EXERCISE DIRECTIONS = Look through the data below and return each line where "teal" appears.

EXTRACTED ENTRIES =
- - -

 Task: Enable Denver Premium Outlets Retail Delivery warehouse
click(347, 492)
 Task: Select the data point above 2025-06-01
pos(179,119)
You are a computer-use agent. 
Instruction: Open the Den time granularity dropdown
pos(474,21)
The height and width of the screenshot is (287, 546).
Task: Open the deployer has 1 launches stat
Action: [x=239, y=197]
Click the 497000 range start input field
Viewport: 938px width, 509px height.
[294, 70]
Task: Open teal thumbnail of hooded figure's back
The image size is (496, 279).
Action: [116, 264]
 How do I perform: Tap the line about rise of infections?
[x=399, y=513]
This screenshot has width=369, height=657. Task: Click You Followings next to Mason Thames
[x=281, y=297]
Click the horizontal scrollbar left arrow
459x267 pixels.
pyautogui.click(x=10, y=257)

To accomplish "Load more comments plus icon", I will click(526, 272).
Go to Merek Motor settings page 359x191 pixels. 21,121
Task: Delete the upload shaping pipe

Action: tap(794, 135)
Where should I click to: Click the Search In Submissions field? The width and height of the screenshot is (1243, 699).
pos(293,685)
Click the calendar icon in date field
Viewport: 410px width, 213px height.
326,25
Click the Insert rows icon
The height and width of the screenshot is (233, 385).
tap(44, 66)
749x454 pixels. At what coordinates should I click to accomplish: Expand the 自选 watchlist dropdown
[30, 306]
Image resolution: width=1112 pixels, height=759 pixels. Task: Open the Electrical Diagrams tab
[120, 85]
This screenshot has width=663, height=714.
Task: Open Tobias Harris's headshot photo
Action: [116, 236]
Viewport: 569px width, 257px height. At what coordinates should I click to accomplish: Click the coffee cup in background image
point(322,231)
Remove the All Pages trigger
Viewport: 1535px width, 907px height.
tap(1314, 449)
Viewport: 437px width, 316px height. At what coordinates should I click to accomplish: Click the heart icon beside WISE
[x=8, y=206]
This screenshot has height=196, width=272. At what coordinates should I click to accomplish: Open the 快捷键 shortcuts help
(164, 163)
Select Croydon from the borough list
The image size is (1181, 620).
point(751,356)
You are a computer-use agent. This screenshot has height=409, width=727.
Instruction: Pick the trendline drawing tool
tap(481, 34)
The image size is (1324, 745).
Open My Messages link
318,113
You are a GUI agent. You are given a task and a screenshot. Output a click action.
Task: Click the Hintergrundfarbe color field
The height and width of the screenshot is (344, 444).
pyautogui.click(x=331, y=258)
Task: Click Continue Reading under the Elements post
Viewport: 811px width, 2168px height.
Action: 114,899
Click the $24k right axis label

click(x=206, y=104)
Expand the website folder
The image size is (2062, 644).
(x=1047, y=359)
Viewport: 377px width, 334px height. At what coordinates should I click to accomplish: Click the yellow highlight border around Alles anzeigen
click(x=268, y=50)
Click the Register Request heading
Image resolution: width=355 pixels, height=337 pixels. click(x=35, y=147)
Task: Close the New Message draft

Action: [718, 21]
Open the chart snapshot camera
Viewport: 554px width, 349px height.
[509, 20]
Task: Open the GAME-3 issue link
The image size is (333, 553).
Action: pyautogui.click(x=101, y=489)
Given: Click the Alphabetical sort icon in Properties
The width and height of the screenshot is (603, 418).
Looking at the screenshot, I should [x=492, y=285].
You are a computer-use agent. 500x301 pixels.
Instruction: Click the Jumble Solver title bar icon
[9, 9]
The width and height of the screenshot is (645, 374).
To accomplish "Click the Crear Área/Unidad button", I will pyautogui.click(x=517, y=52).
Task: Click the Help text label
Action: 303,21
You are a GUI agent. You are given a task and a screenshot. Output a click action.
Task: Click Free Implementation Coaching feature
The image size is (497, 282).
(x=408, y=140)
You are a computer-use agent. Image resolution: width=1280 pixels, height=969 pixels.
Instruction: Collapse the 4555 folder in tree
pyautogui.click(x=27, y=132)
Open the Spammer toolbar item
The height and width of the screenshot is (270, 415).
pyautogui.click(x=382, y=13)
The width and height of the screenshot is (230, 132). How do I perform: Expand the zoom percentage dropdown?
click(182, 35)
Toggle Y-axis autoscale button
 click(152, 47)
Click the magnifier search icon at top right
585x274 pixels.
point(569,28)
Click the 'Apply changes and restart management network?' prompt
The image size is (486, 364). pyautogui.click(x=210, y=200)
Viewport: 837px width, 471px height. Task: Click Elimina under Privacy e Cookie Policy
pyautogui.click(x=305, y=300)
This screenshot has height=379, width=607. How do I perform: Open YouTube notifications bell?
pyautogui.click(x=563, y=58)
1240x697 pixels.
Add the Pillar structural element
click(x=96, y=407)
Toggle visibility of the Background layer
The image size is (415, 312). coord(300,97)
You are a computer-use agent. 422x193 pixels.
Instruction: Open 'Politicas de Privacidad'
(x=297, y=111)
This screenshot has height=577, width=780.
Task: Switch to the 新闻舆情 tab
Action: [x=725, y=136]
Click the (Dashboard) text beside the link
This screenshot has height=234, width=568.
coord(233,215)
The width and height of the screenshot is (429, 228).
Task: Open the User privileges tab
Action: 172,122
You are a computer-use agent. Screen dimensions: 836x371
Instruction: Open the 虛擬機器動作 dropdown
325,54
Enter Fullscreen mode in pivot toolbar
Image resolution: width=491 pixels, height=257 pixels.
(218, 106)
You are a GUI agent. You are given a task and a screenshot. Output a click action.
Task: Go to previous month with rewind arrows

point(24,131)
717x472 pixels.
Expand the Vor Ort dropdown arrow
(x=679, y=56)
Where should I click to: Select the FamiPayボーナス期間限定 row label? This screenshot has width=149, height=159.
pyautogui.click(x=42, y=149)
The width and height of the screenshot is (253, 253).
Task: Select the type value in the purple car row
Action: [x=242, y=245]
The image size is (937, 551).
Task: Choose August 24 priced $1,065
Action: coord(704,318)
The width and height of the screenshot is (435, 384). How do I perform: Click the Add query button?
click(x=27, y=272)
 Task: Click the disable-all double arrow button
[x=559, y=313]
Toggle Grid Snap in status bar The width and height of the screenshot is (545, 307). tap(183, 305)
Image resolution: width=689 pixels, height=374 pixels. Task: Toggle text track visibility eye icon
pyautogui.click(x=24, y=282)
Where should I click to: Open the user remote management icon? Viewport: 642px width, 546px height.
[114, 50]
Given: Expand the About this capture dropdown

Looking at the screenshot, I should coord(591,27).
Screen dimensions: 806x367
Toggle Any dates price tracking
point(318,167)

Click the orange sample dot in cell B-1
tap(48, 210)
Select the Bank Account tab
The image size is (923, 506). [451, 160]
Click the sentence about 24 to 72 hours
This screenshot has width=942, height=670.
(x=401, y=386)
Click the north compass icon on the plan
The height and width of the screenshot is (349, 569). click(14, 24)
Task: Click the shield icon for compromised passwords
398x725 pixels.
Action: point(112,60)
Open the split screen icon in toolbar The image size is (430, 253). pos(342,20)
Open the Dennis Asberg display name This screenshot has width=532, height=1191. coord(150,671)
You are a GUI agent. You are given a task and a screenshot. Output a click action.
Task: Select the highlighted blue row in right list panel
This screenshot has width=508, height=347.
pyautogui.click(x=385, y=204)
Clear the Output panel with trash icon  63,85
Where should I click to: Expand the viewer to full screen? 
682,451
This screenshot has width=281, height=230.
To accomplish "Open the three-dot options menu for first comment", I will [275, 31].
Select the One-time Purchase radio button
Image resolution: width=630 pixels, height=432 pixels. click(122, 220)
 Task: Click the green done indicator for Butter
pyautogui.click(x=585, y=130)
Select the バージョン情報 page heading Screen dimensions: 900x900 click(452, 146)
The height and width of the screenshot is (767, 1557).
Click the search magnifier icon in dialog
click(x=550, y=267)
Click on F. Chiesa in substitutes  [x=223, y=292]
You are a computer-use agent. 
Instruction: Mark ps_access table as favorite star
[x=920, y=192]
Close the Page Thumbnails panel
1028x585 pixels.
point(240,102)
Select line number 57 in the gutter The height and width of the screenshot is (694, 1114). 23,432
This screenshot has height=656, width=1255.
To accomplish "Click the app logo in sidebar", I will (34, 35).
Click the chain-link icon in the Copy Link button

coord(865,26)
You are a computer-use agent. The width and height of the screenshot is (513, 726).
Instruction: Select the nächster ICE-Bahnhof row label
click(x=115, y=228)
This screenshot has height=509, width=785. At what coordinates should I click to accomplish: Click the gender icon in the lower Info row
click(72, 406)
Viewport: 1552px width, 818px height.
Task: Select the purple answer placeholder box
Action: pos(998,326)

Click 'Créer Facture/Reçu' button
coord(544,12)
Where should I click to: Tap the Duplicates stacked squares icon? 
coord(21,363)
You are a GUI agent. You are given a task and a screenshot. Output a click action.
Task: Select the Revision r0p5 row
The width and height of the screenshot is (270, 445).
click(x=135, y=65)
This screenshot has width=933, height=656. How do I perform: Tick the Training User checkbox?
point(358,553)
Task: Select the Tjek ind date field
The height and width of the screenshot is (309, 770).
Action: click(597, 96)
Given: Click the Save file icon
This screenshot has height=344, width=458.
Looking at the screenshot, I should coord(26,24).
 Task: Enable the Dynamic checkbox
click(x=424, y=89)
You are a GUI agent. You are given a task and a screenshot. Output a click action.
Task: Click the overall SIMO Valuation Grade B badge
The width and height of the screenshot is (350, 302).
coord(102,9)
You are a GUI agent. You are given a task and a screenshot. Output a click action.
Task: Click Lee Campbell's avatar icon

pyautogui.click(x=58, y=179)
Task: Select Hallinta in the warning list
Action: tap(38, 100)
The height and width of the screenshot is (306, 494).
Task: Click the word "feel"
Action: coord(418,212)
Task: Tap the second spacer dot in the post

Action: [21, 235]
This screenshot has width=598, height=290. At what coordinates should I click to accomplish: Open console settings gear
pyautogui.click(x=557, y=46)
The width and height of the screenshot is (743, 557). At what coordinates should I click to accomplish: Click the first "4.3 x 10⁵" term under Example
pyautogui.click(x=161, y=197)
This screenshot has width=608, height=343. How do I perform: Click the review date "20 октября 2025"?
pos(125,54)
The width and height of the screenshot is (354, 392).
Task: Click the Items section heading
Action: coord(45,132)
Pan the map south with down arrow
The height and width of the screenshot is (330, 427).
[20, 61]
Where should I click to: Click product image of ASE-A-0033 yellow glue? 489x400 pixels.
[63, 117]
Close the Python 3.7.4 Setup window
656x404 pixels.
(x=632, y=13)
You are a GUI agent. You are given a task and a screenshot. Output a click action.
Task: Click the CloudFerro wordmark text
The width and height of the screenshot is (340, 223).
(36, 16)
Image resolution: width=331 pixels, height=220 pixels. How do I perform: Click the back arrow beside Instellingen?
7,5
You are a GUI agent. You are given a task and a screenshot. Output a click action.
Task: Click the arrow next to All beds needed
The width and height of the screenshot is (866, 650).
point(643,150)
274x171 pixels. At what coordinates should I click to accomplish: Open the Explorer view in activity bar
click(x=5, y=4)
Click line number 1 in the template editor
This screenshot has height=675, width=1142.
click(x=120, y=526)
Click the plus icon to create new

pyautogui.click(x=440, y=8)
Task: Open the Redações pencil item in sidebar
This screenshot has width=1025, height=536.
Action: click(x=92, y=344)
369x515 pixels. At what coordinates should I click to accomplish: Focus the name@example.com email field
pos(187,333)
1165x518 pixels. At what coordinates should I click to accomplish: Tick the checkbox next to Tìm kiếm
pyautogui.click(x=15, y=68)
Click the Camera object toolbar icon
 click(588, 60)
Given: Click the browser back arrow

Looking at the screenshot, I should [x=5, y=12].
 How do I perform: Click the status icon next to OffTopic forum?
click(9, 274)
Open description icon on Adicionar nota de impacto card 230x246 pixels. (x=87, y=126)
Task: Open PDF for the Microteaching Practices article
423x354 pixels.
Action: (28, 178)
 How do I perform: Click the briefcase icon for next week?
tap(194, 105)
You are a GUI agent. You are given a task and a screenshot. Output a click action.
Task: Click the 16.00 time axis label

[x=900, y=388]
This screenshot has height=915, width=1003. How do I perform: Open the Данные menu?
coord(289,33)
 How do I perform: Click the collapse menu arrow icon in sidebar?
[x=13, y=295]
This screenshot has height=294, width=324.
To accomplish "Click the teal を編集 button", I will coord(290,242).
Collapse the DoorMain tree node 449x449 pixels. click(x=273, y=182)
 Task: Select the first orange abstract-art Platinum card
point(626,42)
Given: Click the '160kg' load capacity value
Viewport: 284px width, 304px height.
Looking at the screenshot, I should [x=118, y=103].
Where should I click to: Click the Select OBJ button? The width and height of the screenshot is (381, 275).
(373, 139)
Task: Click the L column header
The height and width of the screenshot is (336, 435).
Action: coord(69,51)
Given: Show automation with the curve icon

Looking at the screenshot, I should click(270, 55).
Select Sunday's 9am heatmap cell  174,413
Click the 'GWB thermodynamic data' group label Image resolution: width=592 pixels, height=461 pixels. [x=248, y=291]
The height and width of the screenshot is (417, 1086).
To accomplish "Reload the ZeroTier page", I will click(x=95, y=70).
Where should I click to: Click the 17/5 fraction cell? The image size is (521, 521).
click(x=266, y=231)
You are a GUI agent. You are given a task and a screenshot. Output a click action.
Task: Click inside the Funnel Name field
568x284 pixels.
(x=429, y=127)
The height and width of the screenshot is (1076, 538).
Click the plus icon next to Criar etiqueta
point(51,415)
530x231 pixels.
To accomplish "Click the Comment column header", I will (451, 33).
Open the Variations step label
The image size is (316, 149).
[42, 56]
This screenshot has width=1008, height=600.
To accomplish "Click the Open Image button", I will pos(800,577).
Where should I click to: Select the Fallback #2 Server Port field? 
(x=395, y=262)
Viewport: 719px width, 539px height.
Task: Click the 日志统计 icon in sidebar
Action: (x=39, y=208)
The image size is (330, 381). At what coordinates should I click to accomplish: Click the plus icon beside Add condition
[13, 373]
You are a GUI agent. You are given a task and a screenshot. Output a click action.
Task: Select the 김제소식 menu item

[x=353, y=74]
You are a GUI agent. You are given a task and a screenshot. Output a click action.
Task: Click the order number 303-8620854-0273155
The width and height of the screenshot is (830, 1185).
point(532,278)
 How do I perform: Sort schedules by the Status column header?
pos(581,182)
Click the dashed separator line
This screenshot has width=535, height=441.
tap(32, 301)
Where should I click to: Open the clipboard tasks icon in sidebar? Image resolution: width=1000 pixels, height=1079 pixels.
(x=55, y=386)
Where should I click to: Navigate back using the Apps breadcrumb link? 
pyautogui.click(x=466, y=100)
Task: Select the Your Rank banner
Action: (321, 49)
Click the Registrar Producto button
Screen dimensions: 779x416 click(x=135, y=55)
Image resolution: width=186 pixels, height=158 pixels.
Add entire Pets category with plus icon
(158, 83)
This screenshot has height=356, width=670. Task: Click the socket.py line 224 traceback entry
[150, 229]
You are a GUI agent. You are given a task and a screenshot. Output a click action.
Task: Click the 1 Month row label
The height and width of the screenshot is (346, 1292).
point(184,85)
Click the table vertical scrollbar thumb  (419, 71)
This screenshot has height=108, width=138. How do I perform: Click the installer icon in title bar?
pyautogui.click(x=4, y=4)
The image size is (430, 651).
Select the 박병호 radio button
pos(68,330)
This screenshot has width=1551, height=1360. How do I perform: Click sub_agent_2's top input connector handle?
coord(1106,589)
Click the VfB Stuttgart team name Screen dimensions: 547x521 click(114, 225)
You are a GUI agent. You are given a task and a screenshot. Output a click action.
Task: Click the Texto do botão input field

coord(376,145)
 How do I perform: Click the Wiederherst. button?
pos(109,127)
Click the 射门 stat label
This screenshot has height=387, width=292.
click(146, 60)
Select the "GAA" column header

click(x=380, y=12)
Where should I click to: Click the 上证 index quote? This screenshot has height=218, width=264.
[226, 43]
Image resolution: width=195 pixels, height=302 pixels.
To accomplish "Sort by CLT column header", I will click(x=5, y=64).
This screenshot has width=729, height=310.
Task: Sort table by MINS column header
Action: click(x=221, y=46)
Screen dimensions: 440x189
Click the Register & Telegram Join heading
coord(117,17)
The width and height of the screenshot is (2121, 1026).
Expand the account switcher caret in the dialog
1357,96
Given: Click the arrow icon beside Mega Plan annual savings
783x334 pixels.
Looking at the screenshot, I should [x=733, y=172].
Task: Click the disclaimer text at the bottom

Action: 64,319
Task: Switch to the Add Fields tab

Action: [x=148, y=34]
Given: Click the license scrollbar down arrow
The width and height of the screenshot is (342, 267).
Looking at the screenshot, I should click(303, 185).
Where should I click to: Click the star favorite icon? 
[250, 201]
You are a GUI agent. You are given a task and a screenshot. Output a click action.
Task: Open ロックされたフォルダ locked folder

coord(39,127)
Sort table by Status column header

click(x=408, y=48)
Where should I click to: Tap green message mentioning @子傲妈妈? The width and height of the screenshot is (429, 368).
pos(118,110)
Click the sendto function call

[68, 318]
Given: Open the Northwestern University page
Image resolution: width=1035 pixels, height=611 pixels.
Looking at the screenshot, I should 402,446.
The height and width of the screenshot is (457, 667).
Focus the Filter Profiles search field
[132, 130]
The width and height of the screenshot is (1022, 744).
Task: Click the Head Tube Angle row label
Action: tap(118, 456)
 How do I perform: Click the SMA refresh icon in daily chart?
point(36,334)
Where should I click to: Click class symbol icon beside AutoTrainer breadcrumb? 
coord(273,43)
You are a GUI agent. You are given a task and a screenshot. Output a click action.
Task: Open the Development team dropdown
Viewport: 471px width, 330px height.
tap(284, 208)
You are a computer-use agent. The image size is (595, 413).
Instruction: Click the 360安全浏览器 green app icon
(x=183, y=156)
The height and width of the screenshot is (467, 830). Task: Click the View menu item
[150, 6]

- - -

TASK OUTPUT =
Task: Open teal thumbnail of hooded figure's back
To accomplish "Click the teal を編集 button", I will coord(290,242).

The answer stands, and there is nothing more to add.